The Big Pharma’s vaccine, approved as Comirnaty in the U.S., helps activate immune cells known as T follicular helper cells, which can last for up to six months after vaccination, according to a study from researchers at Washington University School of Medicine and St. Jude Children’s Research Hospital. These cells assist the body in producing “large amounts” of antibodies that get “better and better” over time.

What might be a saving grace as the world faces the highly transmissible omicron variant is that T follicular helper cells are spurred into action by a part of the coronavirus that seemingly has no hand in mutations, including the changes in the latest strain that has sent U.S. cases skyrocketing since Thanksgiving, according to the paper published in the journal Cell.

And when these helper cells do wane, other long-lived antibody-producing cells and memory B cells step in to help stave off severe disease and death, the researchers said.

The findings suggest vaccination is a tool to help produce potent antibodies even as the virus changes, the researchers said. Keep in mind the research is based on 15 volunteers who received two doses of the Pfizer vaccine three weeks apart. The team looked at the volunteers’ germinal centers in their lymph nodes 21 days after the first jab, just before the second dose and again at days 28, 35, 60, 110 and 200 after the initial dose.

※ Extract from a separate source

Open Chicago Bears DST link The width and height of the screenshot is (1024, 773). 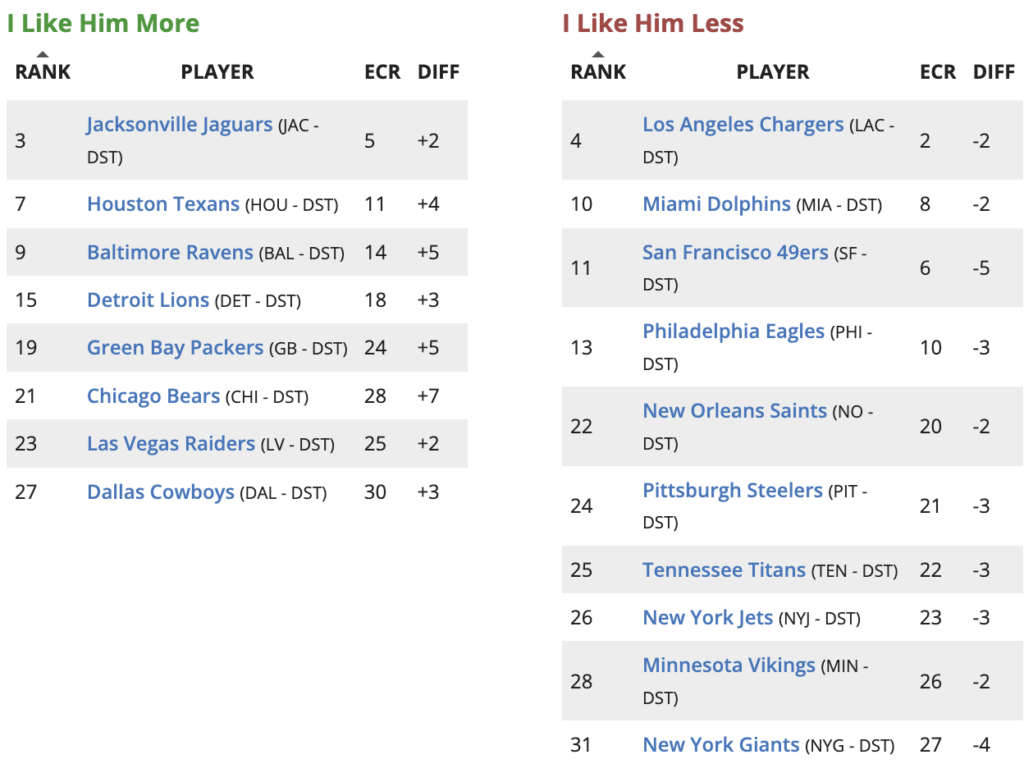coord(153,396)
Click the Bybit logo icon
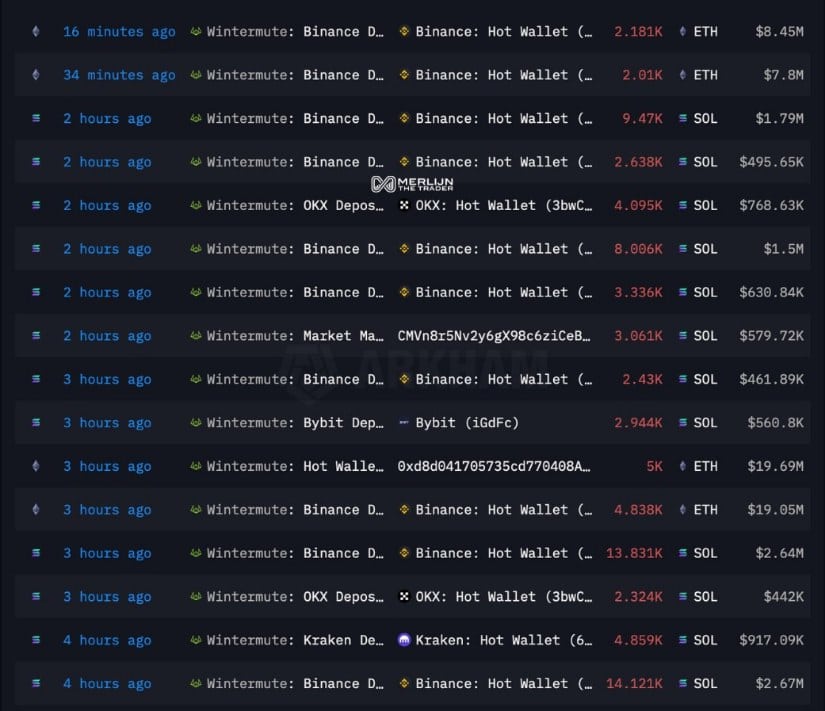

“The longer the T follicular helper cells provide help, the better the antibodies are and the more likely you are to have a good memory response,” co-corresponding author Philip Mudd, M.D., Ph.D., assistant professor of emergency medicine at Washington University, said in a statement.

Picture the T follicular helper cells as the “drill sergeants” that instruct antibody-producing cells to make better antibodies and multiply the very best ones, which can turn into long-lived antibody-producing cells or those memory B cells, the researchers said.

Next up in the research is studying the response to booster doses and whether T follicular helper cells can help identify the reasons people with compromised immune systems, including those with HIV, do not build up a strong antibody response.

T follicular helper cells were also cited by Medicago in a preprint of phase 2 data of its own COVID-19 vaccine, developed in conjunction with GlaxoSmithKline. The plant-derived adjuvanted vaccine, known as CoVLP+AS03, may play a role in helper cell and B-cell maturation, the company said in May. The vaccine notched a 75% efficacy against the delta variant in a phase 3 study, and Medicago asked regulators in Canada last month to approve the shot.